HACKER Q&A
📣 QueensGambit

How developer friendly is APIs with cursor based pagination?


I see companies like Shopify deprecate their existing pagination in favor of cursor based pagination. As a developer, I always hated cursor based pagination because it restricts me to serially move from one page to another. Is this developer friendly? Why do companies migrate to cursor based pagination?


  👤 kamikaz1k Accepted Answer ✓
My company is actually going through the transition to cursor/keyset pagination. As a SaaS company starts having to support larger customers, they will likely have to go through this exercise. The reason is because most pagination is usually implemented with LIMIT/OFFSET in a SQL query. Using OFFSET becomes very expensive for pagination queries because the query has gotta do a full scan till it reaches the desired offset.

Imagine a table with a 1 million rows, and you return pages in 100 item chunks. To get page 500, using the OFFSET method, you would have to scan through 100*499 records before you even get to the first record you care about.

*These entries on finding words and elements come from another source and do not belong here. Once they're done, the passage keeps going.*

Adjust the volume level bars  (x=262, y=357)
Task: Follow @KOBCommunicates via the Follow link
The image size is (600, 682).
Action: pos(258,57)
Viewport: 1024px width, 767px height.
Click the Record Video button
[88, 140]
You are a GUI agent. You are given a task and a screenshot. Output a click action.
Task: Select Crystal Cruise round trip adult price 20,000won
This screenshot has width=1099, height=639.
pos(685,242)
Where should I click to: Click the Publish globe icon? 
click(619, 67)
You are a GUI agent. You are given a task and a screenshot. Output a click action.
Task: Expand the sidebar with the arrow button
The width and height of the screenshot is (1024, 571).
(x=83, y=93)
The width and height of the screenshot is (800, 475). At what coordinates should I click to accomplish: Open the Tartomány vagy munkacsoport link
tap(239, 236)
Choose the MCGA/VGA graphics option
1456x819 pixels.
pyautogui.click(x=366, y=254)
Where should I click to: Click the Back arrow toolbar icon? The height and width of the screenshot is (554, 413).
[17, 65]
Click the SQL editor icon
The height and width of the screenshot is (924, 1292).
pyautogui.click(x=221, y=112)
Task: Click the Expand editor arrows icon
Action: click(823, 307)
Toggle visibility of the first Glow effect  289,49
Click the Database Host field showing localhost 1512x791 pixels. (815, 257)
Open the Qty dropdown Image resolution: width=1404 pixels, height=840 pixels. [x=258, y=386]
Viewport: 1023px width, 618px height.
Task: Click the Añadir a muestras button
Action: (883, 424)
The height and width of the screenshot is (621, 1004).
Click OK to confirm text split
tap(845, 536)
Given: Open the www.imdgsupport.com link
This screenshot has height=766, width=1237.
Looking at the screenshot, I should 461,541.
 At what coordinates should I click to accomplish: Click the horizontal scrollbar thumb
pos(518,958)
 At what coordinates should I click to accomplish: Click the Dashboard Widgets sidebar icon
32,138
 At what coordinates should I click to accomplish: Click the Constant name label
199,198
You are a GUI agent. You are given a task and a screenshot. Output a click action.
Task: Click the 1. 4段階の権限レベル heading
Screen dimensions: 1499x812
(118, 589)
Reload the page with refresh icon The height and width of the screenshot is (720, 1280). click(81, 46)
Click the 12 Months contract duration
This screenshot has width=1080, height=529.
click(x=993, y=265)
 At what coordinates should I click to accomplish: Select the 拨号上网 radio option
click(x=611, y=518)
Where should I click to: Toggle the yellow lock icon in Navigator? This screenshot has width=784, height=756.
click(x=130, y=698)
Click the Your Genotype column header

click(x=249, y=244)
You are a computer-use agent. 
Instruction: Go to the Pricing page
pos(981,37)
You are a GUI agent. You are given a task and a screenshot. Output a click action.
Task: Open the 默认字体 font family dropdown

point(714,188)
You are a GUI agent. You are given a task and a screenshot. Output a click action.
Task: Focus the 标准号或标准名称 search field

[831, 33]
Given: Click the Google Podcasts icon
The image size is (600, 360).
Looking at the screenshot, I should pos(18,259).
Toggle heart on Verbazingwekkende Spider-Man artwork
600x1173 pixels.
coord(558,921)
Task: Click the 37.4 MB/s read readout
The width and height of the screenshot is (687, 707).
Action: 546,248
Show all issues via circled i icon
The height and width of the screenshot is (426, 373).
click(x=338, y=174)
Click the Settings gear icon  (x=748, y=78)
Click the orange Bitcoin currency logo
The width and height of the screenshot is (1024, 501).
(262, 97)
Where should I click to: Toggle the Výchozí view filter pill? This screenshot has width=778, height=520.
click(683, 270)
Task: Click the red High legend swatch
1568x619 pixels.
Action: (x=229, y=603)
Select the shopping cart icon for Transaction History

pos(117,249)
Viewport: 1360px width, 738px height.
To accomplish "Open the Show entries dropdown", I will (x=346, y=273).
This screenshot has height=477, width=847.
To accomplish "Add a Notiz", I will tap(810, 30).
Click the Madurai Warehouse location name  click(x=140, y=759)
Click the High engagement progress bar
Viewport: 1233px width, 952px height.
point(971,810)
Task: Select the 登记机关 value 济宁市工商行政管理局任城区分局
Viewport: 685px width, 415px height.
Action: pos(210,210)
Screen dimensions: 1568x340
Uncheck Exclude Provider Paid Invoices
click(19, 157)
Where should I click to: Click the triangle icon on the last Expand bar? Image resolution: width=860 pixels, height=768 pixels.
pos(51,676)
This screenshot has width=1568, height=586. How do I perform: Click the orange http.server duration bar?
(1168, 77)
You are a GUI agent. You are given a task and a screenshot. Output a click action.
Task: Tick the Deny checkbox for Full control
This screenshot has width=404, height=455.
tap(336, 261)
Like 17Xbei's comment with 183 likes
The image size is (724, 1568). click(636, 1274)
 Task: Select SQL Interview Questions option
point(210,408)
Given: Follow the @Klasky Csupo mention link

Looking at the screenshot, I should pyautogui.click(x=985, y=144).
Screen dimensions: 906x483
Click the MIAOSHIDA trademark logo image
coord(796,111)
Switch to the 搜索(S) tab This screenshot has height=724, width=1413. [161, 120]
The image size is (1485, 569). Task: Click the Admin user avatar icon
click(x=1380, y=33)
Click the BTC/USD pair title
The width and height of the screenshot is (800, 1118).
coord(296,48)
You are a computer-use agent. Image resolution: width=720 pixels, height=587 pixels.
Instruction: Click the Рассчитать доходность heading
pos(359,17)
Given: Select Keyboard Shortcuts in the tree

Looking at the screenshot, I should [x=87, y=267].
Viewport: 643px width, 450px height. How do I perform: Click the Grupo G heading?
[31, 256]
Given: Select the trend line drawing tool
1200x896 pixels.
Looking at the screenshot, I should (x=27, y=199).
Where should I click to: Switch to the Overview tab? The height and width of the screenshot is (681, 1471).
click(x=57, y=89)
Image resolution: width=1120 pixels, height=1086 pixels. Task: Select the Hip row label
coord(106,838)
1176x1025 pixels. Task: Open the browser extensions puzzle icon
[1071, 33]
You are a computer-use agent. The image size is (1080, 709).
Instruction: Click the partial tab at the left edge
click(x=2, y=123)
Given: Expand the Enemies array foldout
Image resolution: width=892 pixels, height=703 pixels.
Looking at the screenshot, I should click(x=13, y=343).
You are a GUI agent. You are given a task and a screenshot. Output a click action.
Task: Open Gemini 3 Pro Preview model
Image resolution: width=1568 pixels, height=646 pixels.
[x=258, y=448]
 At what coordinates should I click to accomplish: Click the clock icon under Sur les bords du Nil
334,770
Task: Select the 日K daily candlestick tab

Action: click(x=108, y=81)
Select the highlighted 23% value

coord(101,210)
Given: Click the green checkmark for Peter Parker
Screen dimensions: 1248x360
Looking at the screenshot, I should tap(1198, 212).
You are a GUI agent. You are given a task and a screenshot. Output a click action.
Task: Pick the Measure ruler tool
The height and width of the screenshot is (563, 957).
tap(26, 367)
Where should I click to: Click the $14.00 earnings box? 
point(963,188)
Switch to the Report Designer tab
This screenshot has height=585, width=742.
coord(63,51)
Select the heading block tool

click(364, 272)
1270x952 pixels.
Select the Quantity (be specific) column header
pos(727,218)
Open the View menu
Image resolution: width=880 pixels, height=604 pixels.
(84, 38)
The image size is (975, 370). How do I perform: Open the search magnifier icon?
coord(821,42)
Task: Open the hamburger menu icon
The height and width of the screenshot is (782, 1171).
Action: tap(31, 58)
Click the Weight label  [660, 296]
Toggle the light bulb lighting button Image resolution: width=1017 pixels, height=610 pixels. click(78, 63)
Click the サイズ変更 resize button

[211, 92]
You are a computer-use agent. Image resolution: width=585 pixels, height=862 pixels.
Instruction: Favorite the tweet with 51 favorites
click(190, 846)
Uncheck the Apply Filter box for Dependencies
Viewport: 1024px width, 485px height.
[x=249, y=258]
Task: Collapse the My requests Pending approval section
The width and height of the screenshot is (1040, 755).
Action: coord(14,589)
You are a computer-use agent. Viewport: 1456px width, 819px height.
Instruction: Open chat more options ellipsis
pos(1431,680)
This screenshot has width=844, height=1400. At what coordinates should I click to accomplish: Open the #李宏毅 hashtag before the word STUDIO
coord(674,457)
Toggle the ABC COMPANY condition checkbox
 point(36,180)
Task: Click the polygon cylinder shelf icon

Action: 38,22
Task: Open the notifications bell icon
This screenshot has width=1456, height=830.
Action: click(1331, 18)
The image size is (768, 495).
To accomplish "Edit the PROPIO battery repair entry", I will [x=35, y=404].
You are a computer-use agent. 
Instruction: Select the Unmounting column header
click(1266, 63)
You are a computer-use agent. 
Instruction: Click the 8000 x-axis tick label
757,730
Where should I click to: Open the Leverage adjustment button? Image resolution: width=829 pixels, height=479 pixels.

This can lead to all sorts of cascading problems because slow queries can cause back pressure build up from other queries queuing up. So in order to scale, services push the complexity out to the client. Conceivably, you can cache the indices on the client side, and abstract a page-number based paginator on top of it.

Here's an article talking through the issue: https://www.moesif.com/blog/technical/api-design/REST-API-De...


👤 slap_shot
I run a company that integrates data from hundreds of sources, including Shopify. There are only about 5 simple mistakes that most data extraction APIs mess up, and this is one of them.

Very few APIs that implement pagination work optimally. If I query for all orders whose updated_at is greater than 2019-10-23 07:00:00, and paginate through the results, there's a good chance that any record updated before my pagination completes will be missed by the paginated queries. If I "checkpoint" the greatest updated_at retrieved in the most recent query, I will likely miss the records updated after my query started but before my query completed. Leaving me to use the start time that I began retrieving data as my new checkpoint.

With a cursor based pagination system, there is at least a chance the service that I'm calling to is dynamically adjusting their underlying query to account for this scenario.

Out of curiosity, what are the scenarios when you want to jump between pages (e.g. not iterate over the pages in a serial fashion)?


👤 fiedzia
Because abstraction of pages is to expensive to maintain for larger datasets, and very confusing for data that is dynamically generated.

👤 nyuszika7h
I think cursors make sense because they ensure the data doesn't change unexpectedly under you while you're paginating.